*WHAT NEEDS TO BE DONE*: In your answer, print every record exactly as it is written.

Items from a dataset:

——————

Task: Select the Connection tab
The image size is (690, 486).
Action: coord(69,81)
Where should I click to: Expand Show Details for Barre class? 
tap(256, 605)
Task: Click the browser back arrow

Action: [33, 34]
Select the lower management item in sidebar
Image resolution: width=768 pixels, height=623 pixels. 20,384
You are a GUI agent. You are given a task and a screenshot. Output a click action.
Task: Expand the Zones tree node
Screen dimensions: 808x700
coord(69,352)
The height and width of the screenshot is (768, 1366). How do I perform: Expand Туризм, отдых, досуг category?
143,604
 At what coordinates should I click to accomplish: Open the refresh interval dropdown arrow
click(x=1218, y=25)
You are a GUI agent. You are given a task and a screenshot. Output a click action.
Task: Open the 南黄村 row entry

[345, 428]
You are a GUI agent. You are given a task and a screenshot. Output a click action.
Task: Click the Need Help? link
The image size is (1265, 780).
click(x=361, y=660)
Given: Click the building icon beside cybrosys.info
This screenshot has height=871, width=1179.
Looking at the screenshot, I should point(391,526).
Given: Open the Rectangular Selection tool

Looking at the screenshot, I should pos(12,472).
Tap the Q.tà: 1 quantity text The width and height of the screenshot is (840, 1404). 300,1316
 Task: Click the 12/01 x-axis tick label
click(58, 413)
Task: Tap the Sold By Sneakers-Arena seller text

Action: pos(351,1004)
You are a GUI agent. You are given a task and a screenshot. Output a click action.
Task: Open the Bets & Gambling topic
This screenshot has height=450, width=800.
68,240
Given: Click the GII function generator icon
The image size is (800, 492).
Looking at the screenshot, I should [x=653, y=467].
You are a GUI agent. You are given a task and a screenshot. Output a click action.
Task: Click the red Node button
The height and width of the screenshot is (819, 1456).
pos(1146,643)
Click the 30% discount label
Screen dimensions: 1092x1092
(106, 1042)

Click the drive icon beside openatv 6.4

——————

*RESULT OF THE EXERCISE*:
Task: Select the Connection tab
The image size is (690, 486).
Action: coord(69,81)
Where should I click to: Expand Show Details for Barre class? 
tap(256, 605)
Task: Click the browser back arrow

Action: [33, 34]
Select the lower management item in sidebar
Image resolution: width=768 pixels, height=623 pixels. 20,384
You are a GUI agent. You are given a task and a screenshot. Output a click action.
Task: Expand the Zones tree node
Screen dimensions: 808x700
coord(69,352)
The height and width of the screenshot is (768, 1366). How do I perform: Expand Туризм, отдых, досуг category?
143,604
 At what coordinates should I click to accomplish: Open the refresh interval dropdown arrow
click(x=1218, y=25)
You are a GUI agent. You are given a task and a screenshot. Output a click action.
Task: Open the 南黄村 row entry

[345, 428]
You are a GUI agent. You are given a task and a screenshot. Output a click action.
Task: Click the Need Help? link
The image size is (1265, 780).
click(x=361, y=660)
Given: Click the building icon beside cybrosys.info
This screenshot has height=871, width=1179.
Looking at the screenshot, I should point(391,526).
Given: Open the Rectangular Selection tool

Looking at the screenshot, I should pos(12,472).
Tap the Q.tà: 1 quantity text The width and height of the screenshot is (840, 1404). 300,1316
 Task: Click the 12/01 x-axis tick label
click(58, 413)
Task: Tap the Sold By Sneakers-Arena seller text

Action: pos(351,1004)
You are a GUI agent. You are given a task and a screenshot. Output a click action.
Task: Open the Bets & Gambling topic
This screenshot has height=450, width=800.
68,240
Given: Click the GII function generator icon
The image size is (800, 492).
Looking at the screenshot, I should [x=653, y=467].
You are a GUI agent. You are given a task and a screenshot. Output a click action.
Task: Click the red Node button
The height and width of the screenshot is (819, 1456).
pos(1146,643)
Click the 30% discount label
Screen dimensions: 1092x1092
(106, 1042)

Click the drive icon beside openatv 6.4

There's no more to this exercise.